La conception sociotechnique sous-jacente est portée par l’évolution du matériel informatique et l’apparition de l’Internet. L’ordinateur est multimédia. Connecté au réseau Internet, il permet l’échange du son, de l’image et du texte entre internautes. Les pratiques d’échange, de recherche et de publication d’informations sur le World Wide Web (www) ou sur les bases de données se développent et contribuent à l’émergence de l’utopie de « l’intelligence

collective » (Levy, 1994). Pour Pierre Levy, le problème n’est pas celui de l’accès

aux technologies de l’information et de la communication, mais plutôt de savoir si le mode classique de diffusion de l’information sera reproduit aux dépens des perspectives offertes par Internet : l’individu devient co-producteur de ses savoirs

en participant à des processus d’intelligence collective. Cette intelligence consiste à mettre en synergie les compétences des individus selon le principe que chacun sait quelque chose ou est doué de compétences et de savoir-faire. À l’école primaire, cette synergie se révèle dans la profusion de sites d’écoles, de groupement de classes ou classe unique.

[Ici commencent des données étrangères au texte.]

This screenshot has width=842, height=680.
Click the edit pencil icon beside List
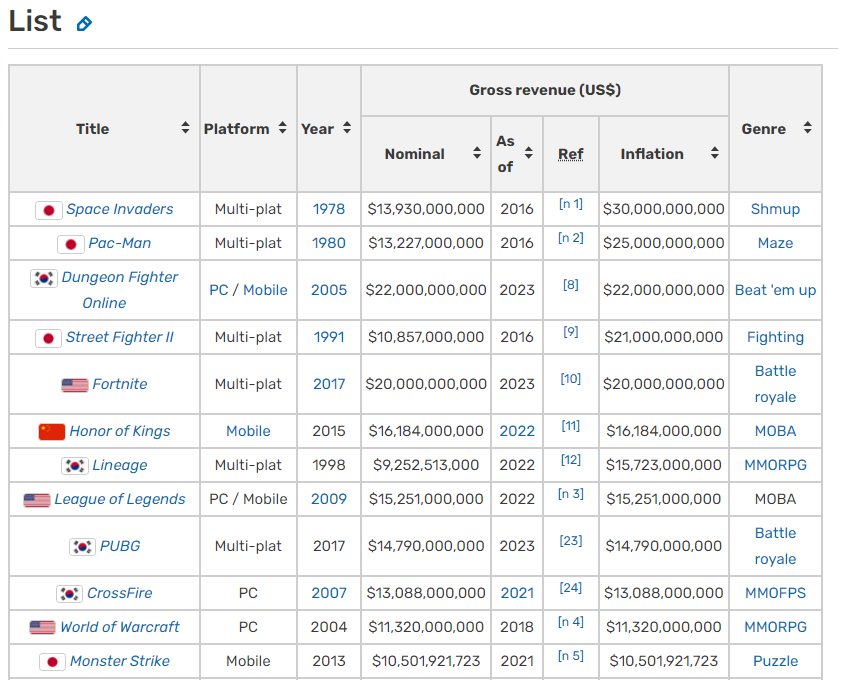pos(84,23)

De nombreux enseignants se battent pour introduire les Tic dans leur établissement. En témoigne l’expérience du « réseau buissonnier » mené dans le Vercors auprès d’une quinzaine d’écoles primaires rurales. L’objectif initial est la rupture de l’isolement des classes, souvent unique, et l’initiation des enfants aux Tic. Les élèves de ces écoles participent directement à la constitution en commun de dossiers thématiques et échangent des informations qu’ils publient, par la suite, sur le site du réseau. Ces sites appartiennent à la génération du web.1. Ils sont statiques et leur complexité exige la présence d’un webmestre ; il s’agit le plus souvent d’un enseignant compétent bénévole ou détaché à cette fin.

Cette pédagogie consiste à faire coopérer les enfants et à valoriser les connaissances acquises autrement que par l’attribution d’une note. Elle existe depuis plus d’un siècle sous le vocable de pédagogie active et porte en elle une conception constructiviste de l’apprentissage. Les priorités sont le respect de l’enfant et le développement de son intelligence, obtenus par les méthodes actives qui permettent de construire les connaissances en développant l’autonomie. Pour les constructivistes, les connaissances sont des fabrications individuelles résultant de l’expérience personnelle. Les constructions mentales qui permettent d’appréhender une même réalité diffèrent d’un individu à l’autre. Les connaissances correspondent à des réalités subjectives et intérieures et sont des interprétations viables de notre monde élaborées à un instant donné. De ce fait, les constructivistes prônent une pédagogie de l’interaction reposant sur deux principes : la construction des connaissances par l’apprenant et la négociation des connaissances dans le cadre d’interaction avec d’autres apprenants. L’apprentissage se déroule alors dans un contexte social où l’apprenant échange, partage, confronte ses idées et ses points de vue avec ses pairs ou la société. Cette négociation sociale l’amène peu à peu à prendre la mesure de ses connaissances et de leur validité.

Au cours de la seconde vague, l’ordinateur est passé d’objet à outil d’enseignement dans le cadre restreint des pédagogies alternatives. La logique des projets locaux induit la construction d’alliances et d’enrôlement d’acteurs au sein de réseaux pédagogiques innovants qui valorisent l’outil communiquant que représente l’ordinateur multimédia connecté au réseau.